____ Information provided
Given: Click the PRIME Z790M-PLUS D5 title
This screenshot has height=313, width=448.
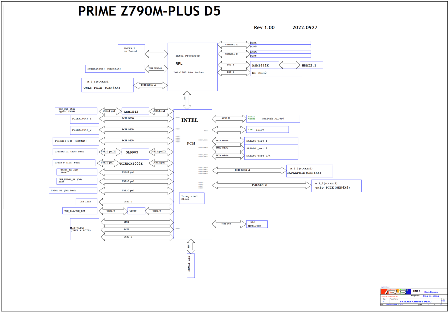Looking at the screenshot, I should coord(149,11).
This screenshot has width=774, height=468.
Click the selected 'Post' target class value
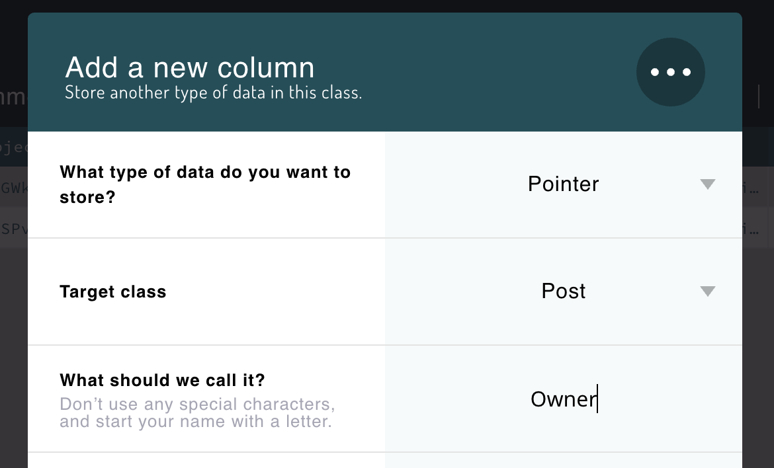pyautogui.click(x=563, y=291)
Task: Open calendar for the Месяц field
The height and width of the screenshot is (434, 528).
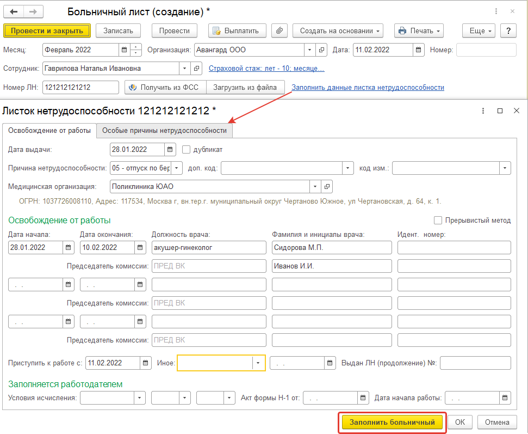Action: coord(125,50)
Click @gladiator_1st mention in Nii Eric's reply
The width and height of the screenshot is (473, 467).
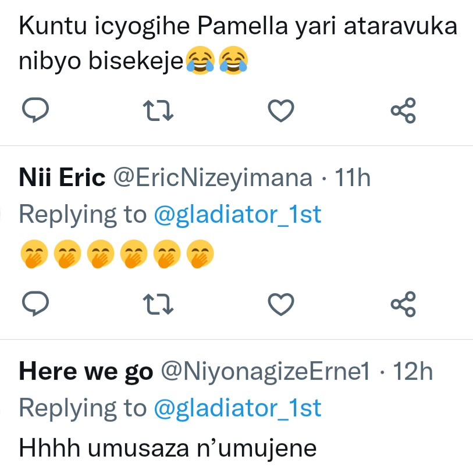pyautogui.click(x=237, y=215)
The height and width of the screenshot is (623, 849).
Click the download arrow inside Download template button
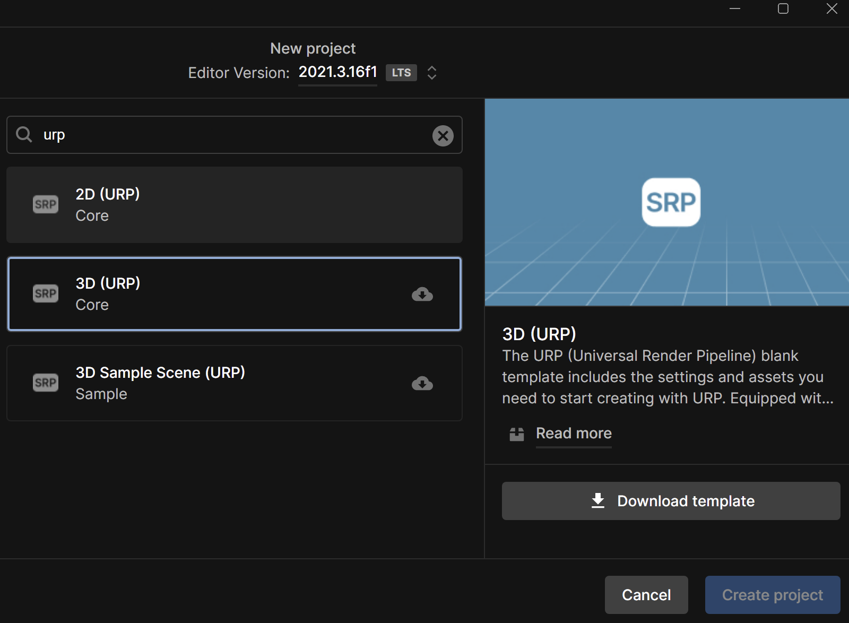(x=597, y=500)

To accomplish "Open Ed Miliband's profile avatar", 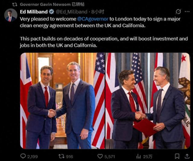I will (x=11, y=15).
________
## Written request
Print the lines of the items above word for word, starting at the line that contains "Task: Open calendar for the Месяц field" and ending at the line that contains "(x=597, y=500)", and leave the pictures out.

## Solution for this exercise
Task: Open calendar for the Месяц field
The height and width of the screenshot is (434, 528).
Action: coord(125,50)
Click @gladiator_1st mention in Nii Eric's reply
The width and height of the screenshot is (473, 467).
pyautogui.click(x=237, y=215)
The height and width of the screenshot is (623, 849).
Click the download arrow inside Download template button
(x=597, y=500)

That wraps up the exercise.